Many of the Loyalists who settled in New Carolina brought slaves with them, and an attempt is made to establish a plantation culture in the fertile Central California Valley. However, a new disruption is about to break forth.
Gold! 1815
There have been a few trips made between the coast and the Bitter Sea region, but the fact that the area around the lake has been colonized by a polygamous race-mixing cult (see Butlerites, above) tends to limit interaction, other than some furs being shipped from the mountains and some manufactured goods and seeds being bought by the Butlerites. There is a natural fear among the New Carolinans that their slaves would try to reach New Zion, though the hardships of the journey tends to reduce the threat to a minimum.
The growth of Francistown [San Francisco] has been enough that a library/museum financed by the Clive Foundation is established in 1814.
(Robert Clive died in 1800 at the age of 75, wealthy and respected, though childless. Always subject to fits of depression, and painful gallstones in later life, he had the satisfaction of seeing the massive growth of the north-west colonies with the influx of Loyalist settlers; his estate is dedicated to establishing libraries, museums, and schools in New Albion.)
A young naturalist at the Francistown Clive Museum examines some of the samples collected by the first expedition down the Heartbreak River in 1776, and makes an interesting discovery, which he reveals to a few speculators. They go to the river now referred to by the local Indians as “the river the English came from”, and soon their discovery is shouted in the streets of Francistown:
“Gold! Gold! Gold from the Englishman River!”
Conflicting claims break out between the New Carolinans and the North-West Company, which claims rights to all wealth discovered. The Crown rules in favour of the local settlers, and soon a mad rush is on.
Gold-seekers pour in from Britain- and other parts of Europe and the Americas; even a few ships from China and Hawayee. The British government is alarmed, as are the locals- particularly when Americans begin to show up. Ships sailing from non-British ports are banned, but many foreigners still slip through.
Plus, exceptions are made for those claiming to be Loyalists, though the suspicion is it is the yellow metal they are loyal to.
The discovery also stirs up new interest in Spain, which begins to question British possession- the northern border of Spanish California having never been formally settled.
This leads the government in London to take the whole area more seriously. Government is taken away from the North-West Company, and lodged in the Crown.
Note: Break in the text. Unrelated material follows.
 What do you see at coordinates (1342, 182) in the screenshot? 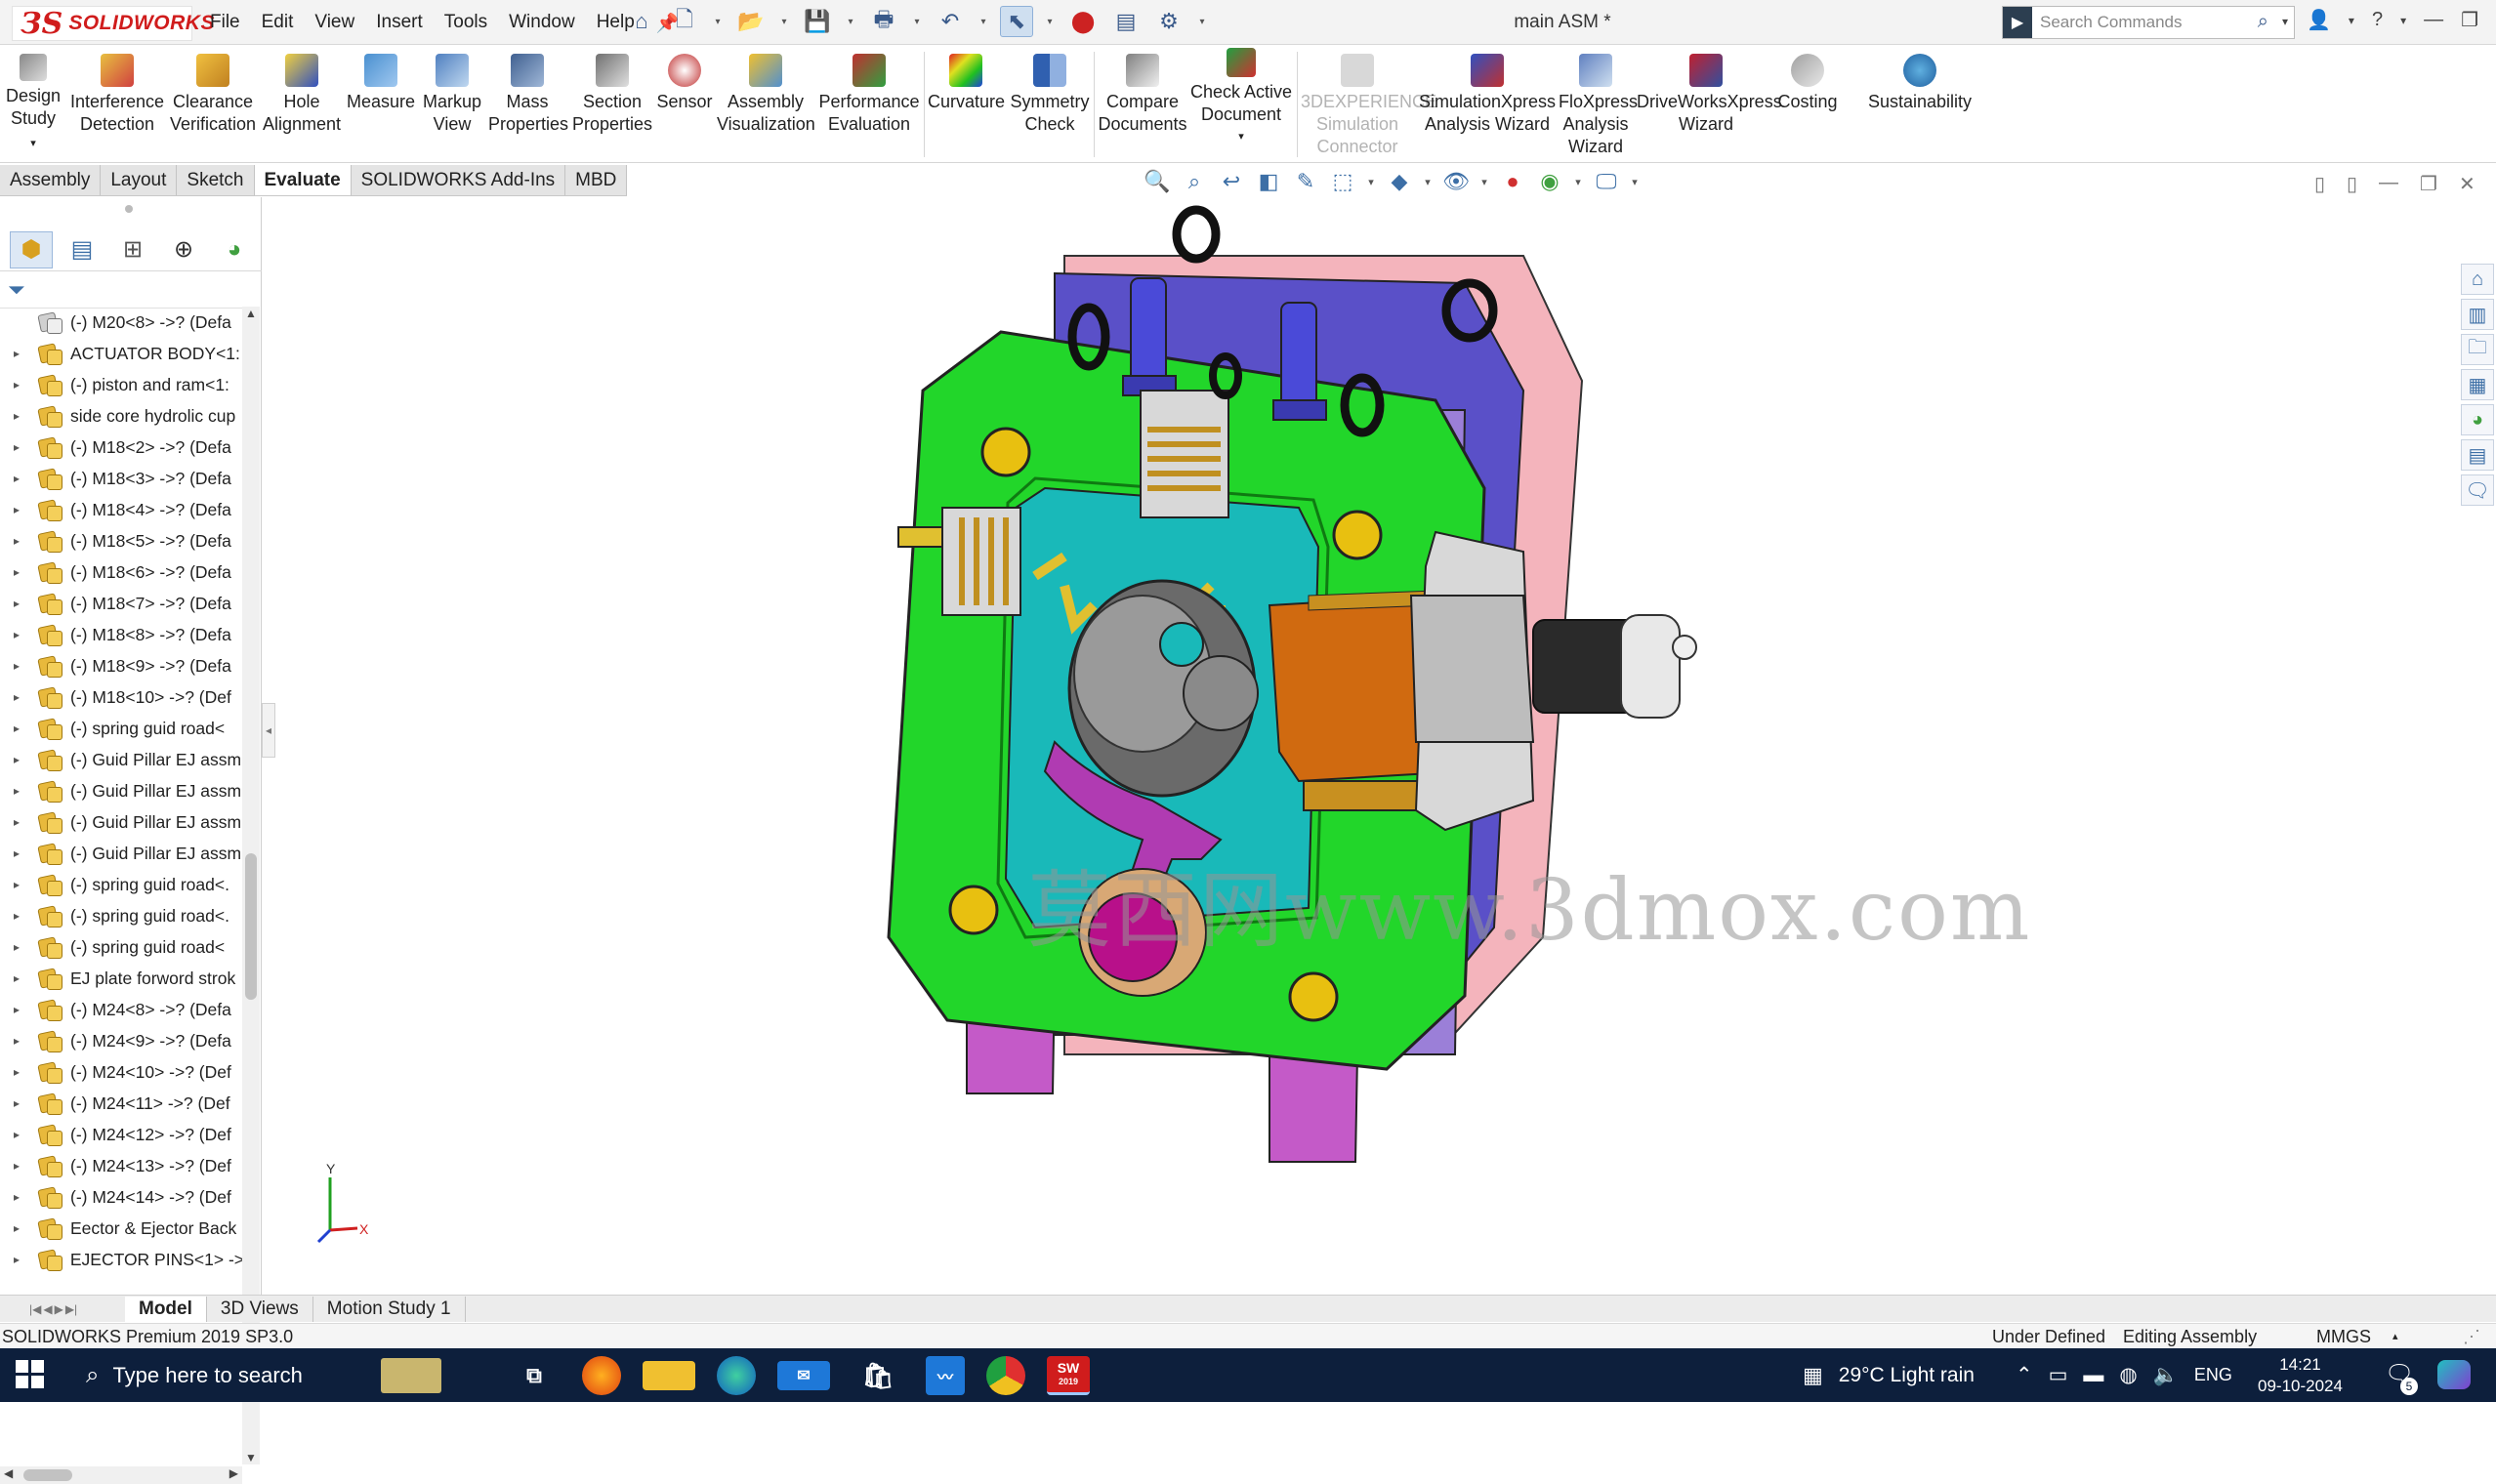
I see `view-orientation-icon: ⬚` at bounding box center [1342, 182].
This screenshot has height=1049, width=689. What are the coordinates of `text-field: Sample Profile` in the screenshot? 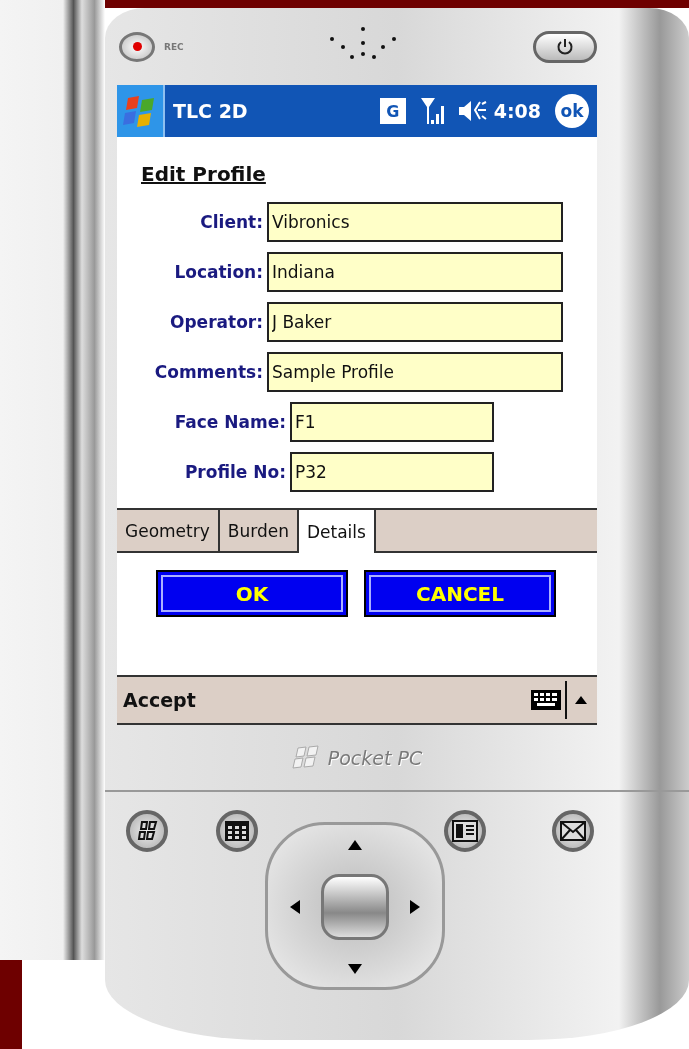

The Company is reduced to a commercial enterprise; its forts and sea-boy military units are taken over by British officers; regular British troops are dispatched to keep order.Still, the influx is massive- over the next decade about 50,000 people move into New Carolina.
It also puts paid to the dream of re-establishing the plantation system. Not only do the black slaves flee to the gold claims, slave-catchers sent after them tend to drop their whips and chains for shovels and pans.
Soon the would-be plantation owners are having to offer private plots and shares in the crops to keep any kind of labour around. Slavery is dying a natural death.